My 8-year-old son gets distracted very easily. We know what most of his triggers are, and usually deal with it by avoidance, but often avoidance is either unavoidable or undesirable. For example, being in a group of more than 3 or 4 people is highly distracting to him, but he can't just stay away from people his whole life, even if he wanted to.

The only thing we have found that "works" is to continually put him back on task verbally, but that is very short-lived and isn't pleasant for either of us. He gets distracted even on tasks he enjoys, that were his own idea.

What strategies can we teach him to help him to manage distractions on his own?

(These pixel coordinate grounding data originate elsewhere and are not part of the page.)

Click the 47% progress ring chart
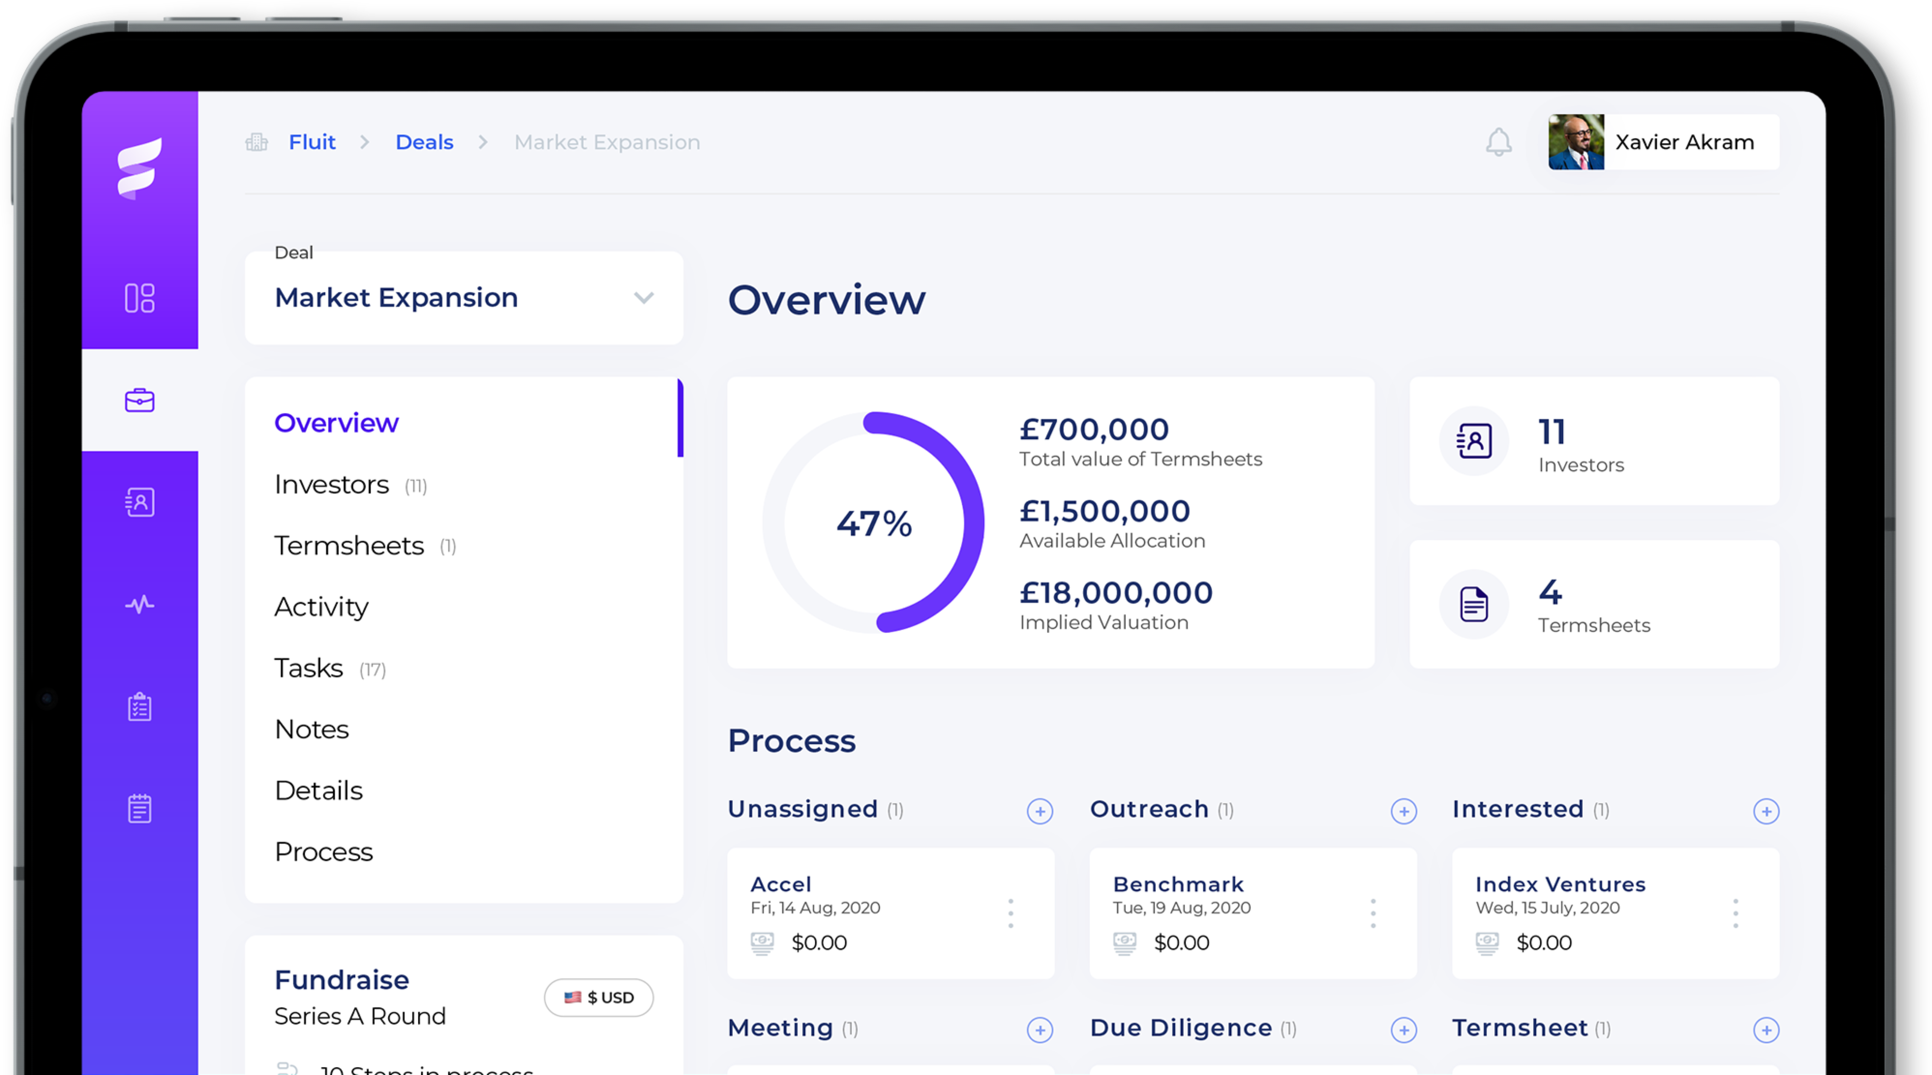1932x1075 pixels. pyautogui.click(x=874, y=523)
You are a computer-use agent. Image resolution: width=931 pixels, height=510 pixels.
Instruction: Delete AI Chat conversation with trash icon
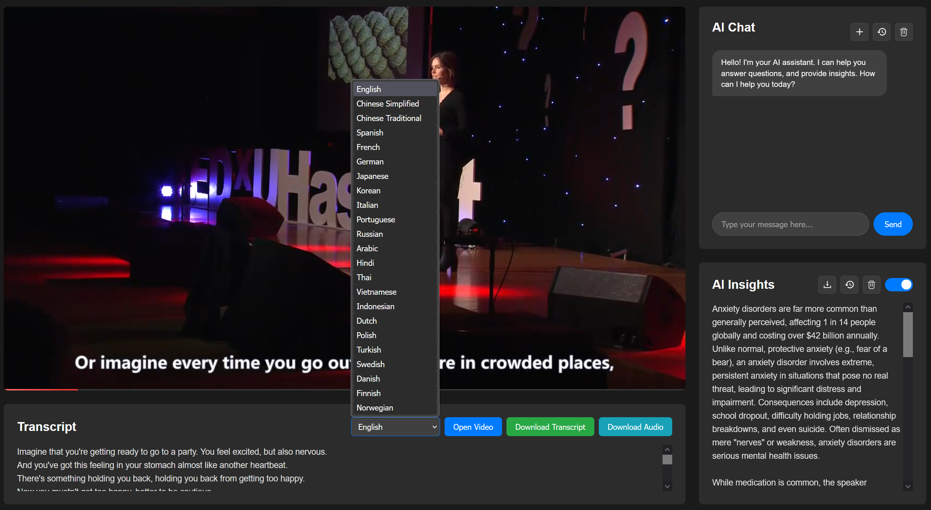click(x=904, y=32)
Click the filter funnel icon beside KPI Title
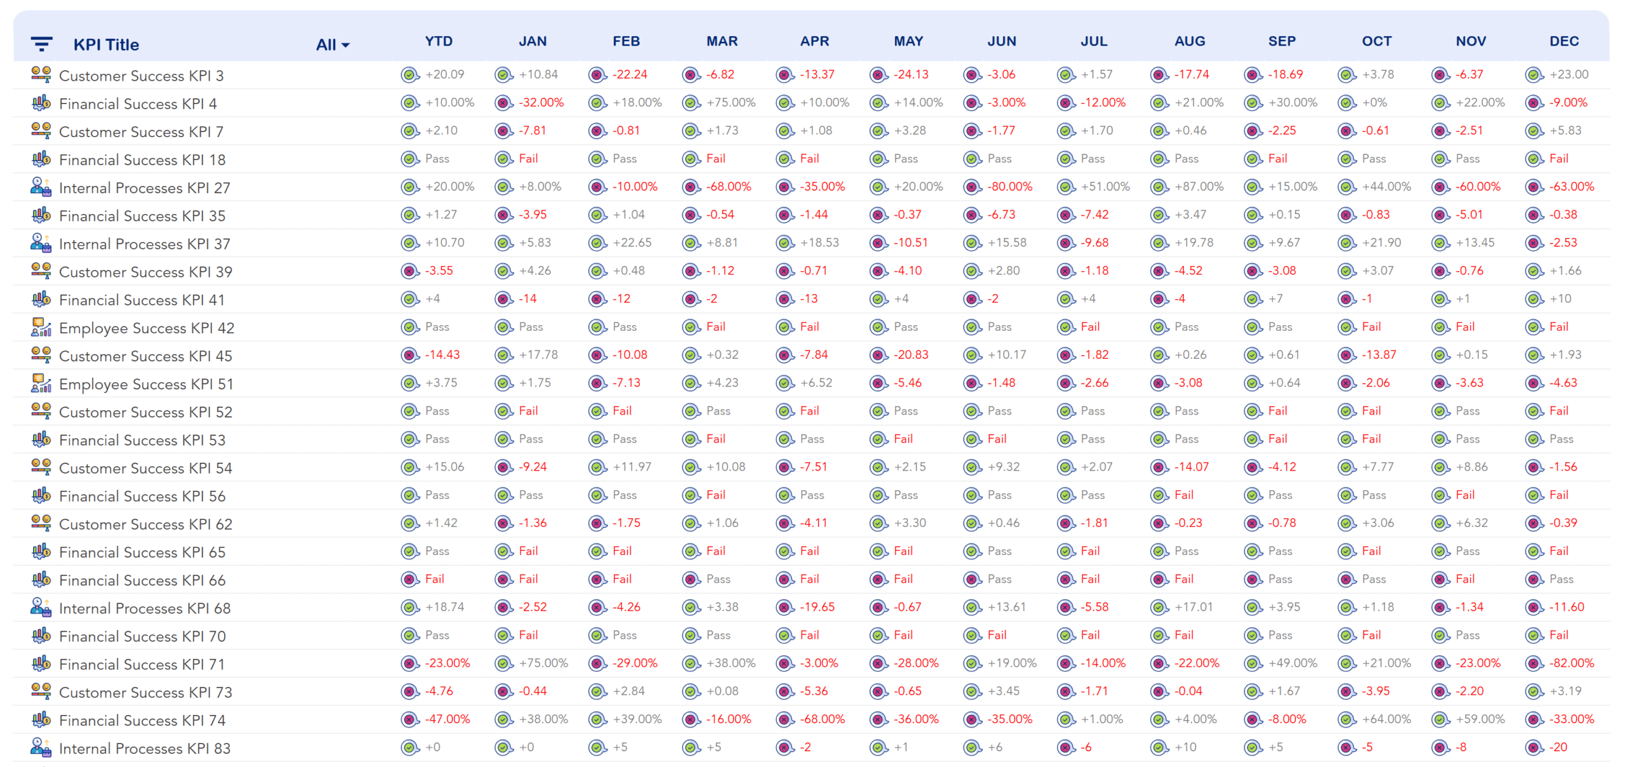 click(41, 44)
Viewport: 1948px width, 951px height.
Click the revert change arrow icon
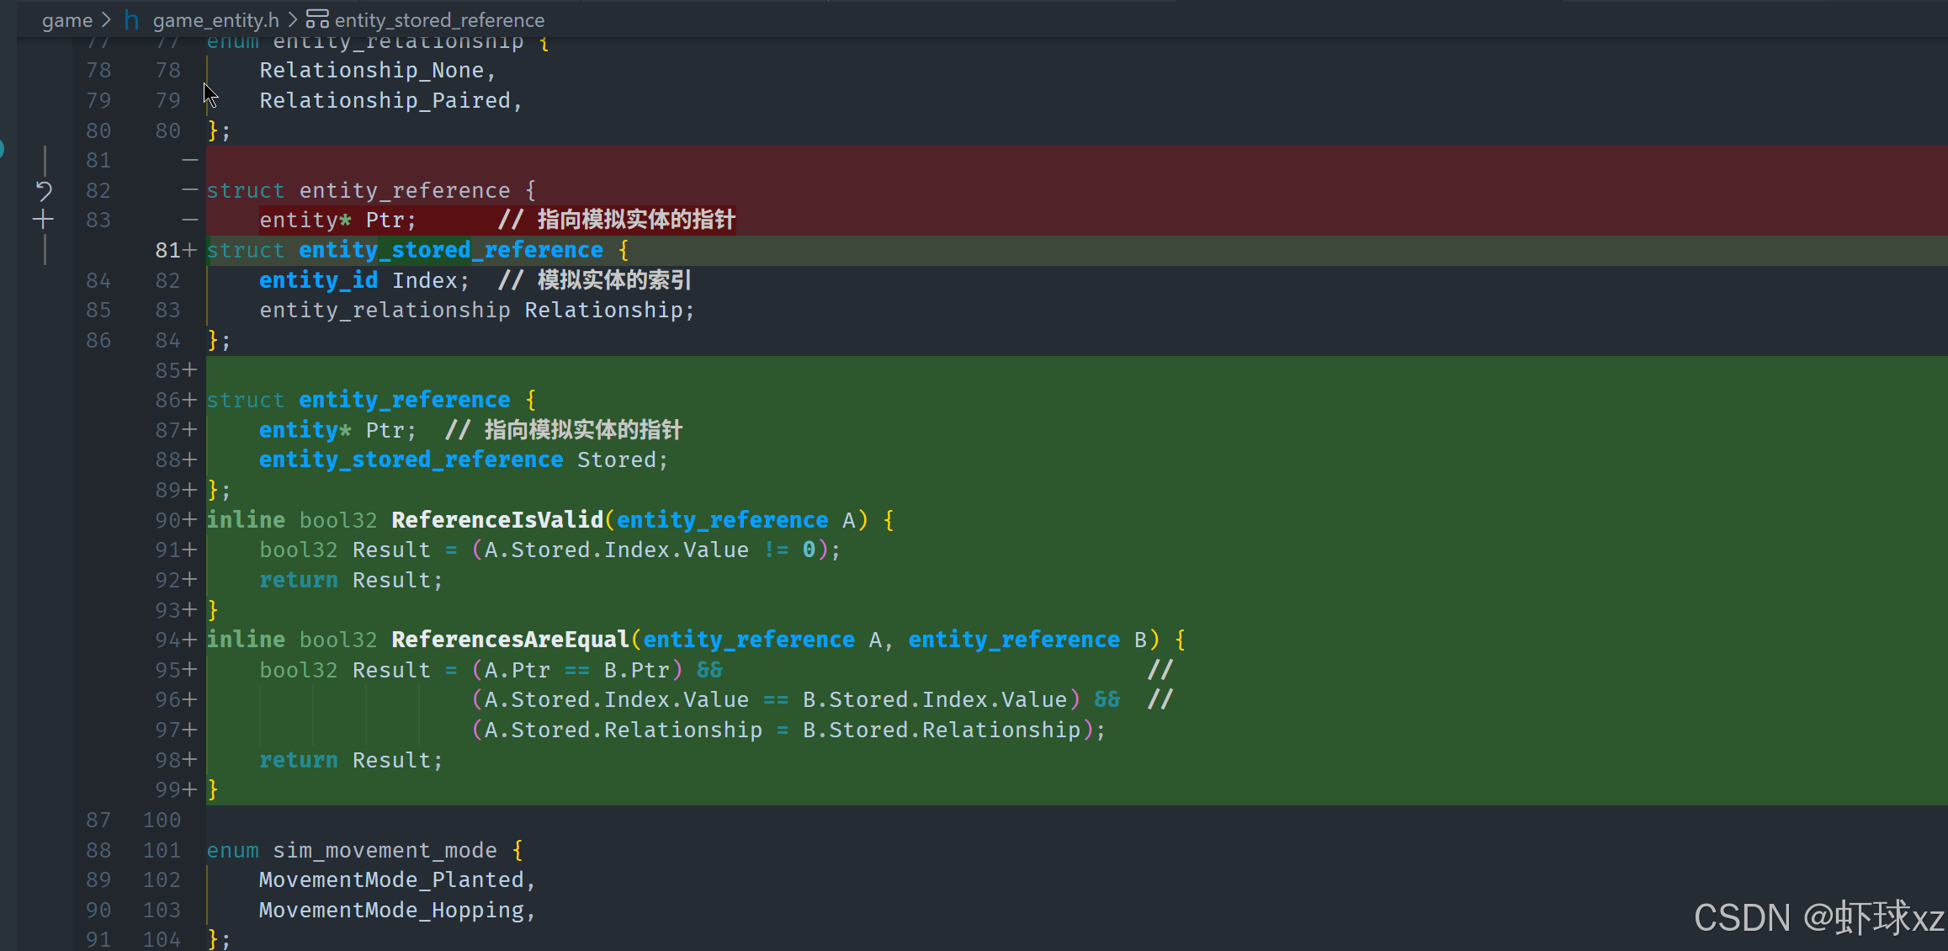click(44, 191)
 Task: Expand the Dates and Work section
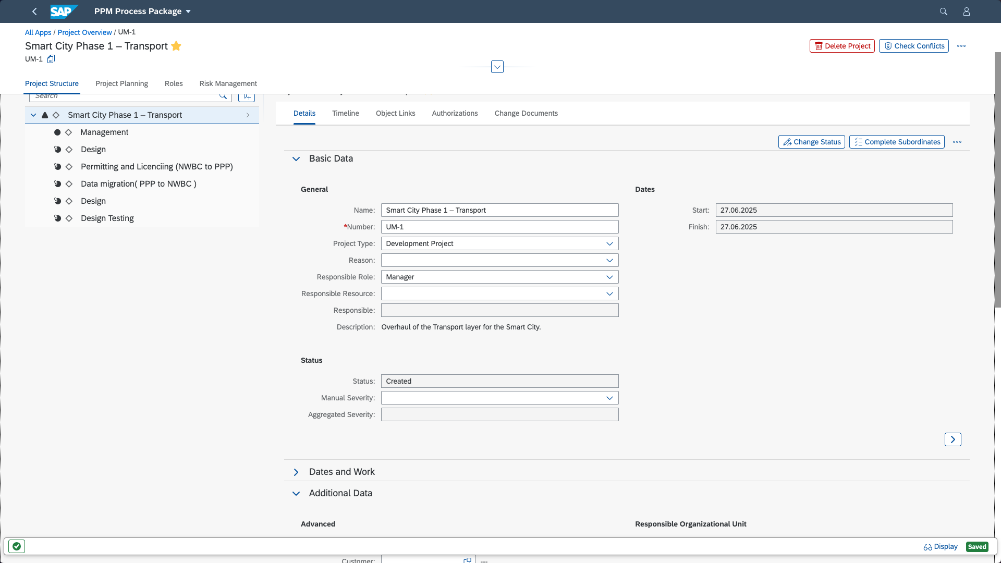[x=296, y=472]
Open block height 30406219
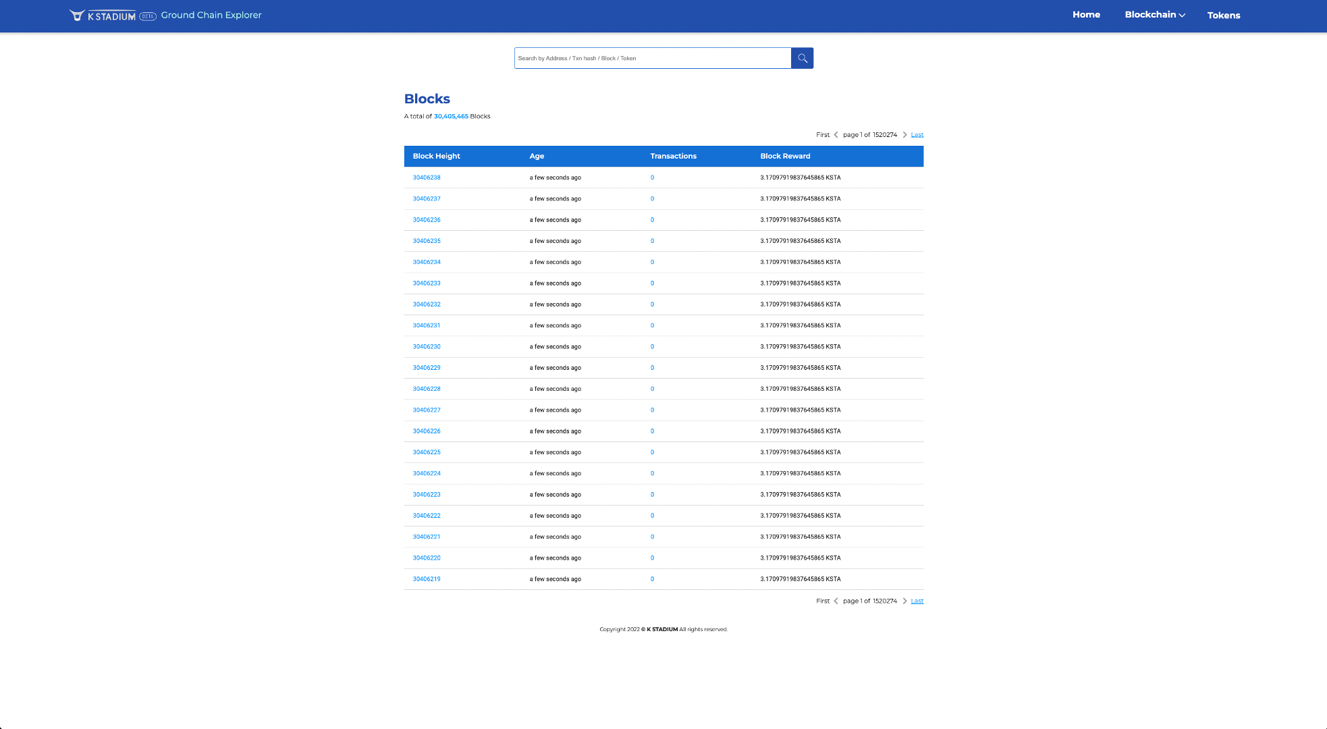The width and height of the screenshot is (1327, 729). [x=427, y=579]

  • Is he diagnosed with any special needs? I ask because the relevant advice might be different.
    – A E
    Sep 1, 2015 at 19:19
  • He is not officially diagnosed, @AE, but he scores very strongly on the unofficial ADHD tests. Sep 1, 2015 at 19:24
  • So more seriously aside from the ADHD rubbish, has there been any change that has coincided with this? Any accidents, trauma, bullying etc? How much TV does he watch a day? Does he play computer games and if so attentively? Need a bit more info to direct any advice. Sep 4, 2015 at 16:23
  • He has been this way his entire life. I noted already that he gets distracted even on things he enjoys. That includes TV and video games. For example, after an hour of Minecraft he often ends up with nothing else than seeds and one or two mob drops, because he constantly moves from one distraction to another within the game. He watches TV in 5 minute spurts then does something else. Basically, he doesn't spend more than 5 minutes on anything, fun or boring, without an adult constantly putting him back on track. Sep 4, 2015 at 16:48

1 Answer 1


How is he at school? Is distraction a problem there too, or do you home school? I don't think you should rule out ADHD. Depending on the severity of what you are describing it is a possibility. Have you ever spoken to his doctor about this distractibility? If it is impairing his ability to lead a normal life, getting him assessed by a psychologist would be helpful as they would advise on how to best manage his behaviour.